Dans un projet de vente, sauf si l’opération bénéficie d’un régime d’exonération – notamment la vente de la résidence principale – l’impôt sur la plus-value est un élément à ne pas négliger par le propriétaire. Le présent article vise à expliquer comment se calcule l’impôt sur la plus-value en cas de vente par un particulier résident fiscalement en France (personne physique ou société non soumise à l’impôt sur les sociétés), dans le cadre de la gestion de son patrimoine privé. L’objectif de cet article est de donner à un propriétaire les clés lui permettant de calculer les impôts qu’il aurait à régler en cas de vente d’un appartement ou d’une maison lui appartenant.
Il sera successivement présenté l’impôt sur la plus-value des biens bâtis, la taxe complémentaire sur les plus-values élevées puis les modalités pratiques de déclaration et de paiement des impôts. Les terrains à bâtir ne suivent que partiellement ce régime et sont soumis à d’autres taxes qui ne seront pas abordées.
Afin d’illustrer les modalités de calcul de l’impôt, il sera suivi le cas de Monsieur JACQUES.
Ce dernier a acquis le 1er juin 2010 un appartement situé à Toulouse moyennant le prix de 110.000 €, en ce compris 5.000 € de meubles. Il a en outre réglé une commission d’agence de 5.000 € et les frais d’acte d’acquisition d’environ 8.300 €.
Entre deux locataires, Monsieur JACQUES a effectué des travaux de rénovation pour 20.000 €, qu’il a déduit de ses revenus fonciers.
L’appartement a été loué, et suite au départ du dernier locataire Monsieur JACQUES envisage aujourd’hui (avril 2020) de le vendre moyennant le prix de 210.000 €, en ce compris 5.000 € de meubles et 10.000 € de commission d’agence.

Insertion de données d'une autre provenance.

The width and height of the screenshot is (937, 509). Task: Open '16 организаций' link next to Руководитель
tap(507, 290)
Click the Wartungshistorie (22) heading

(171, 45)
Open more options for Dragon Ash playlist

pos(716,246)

La particularité de cet impôt est sa dégressivité dans le temps. Afin de calculer l’impôt à régler, il convient dans un premier temps de calculer la plus-value brute (A), puis d’appliquer des abattements pour durée de détention afin d’obtenir la plus-value nette imposable (B).
La plus-value brute est la différence entre le prix de vente (1) et le prix d’acquisition (2). Quelques ajustements sont cependant pris en compte pour tenir compte des frais et travaux.
Le prix de vente est celui fixé dans l’acte de vente. Sauf à justifier de l’existence et de la valeur vénale des meubles, notamment par la production d’un inventaire d’un commissaire-priseur, le mobilier n’est pas déduit du prix global. En pratique, compte tenu de la faible économie d’impôt dont il est question et des frais d’intervention d’un commissaire-priseur, la valeur des meubles n’est pas déduite du prix global.
Dans notre cas, il ne sera pas déduit du prix de vente la valeur des meubles.
Ce prix de vente doit ensuite être majoré de certaines charges et indemnités. Il s’agit de tout avantage pour le vendeur que l’acquéreur lui confère, sans qu’ils soient compris dans le prix. Par exemple le remboursement par l’acquéreur d’un prêt consenti au vendeur.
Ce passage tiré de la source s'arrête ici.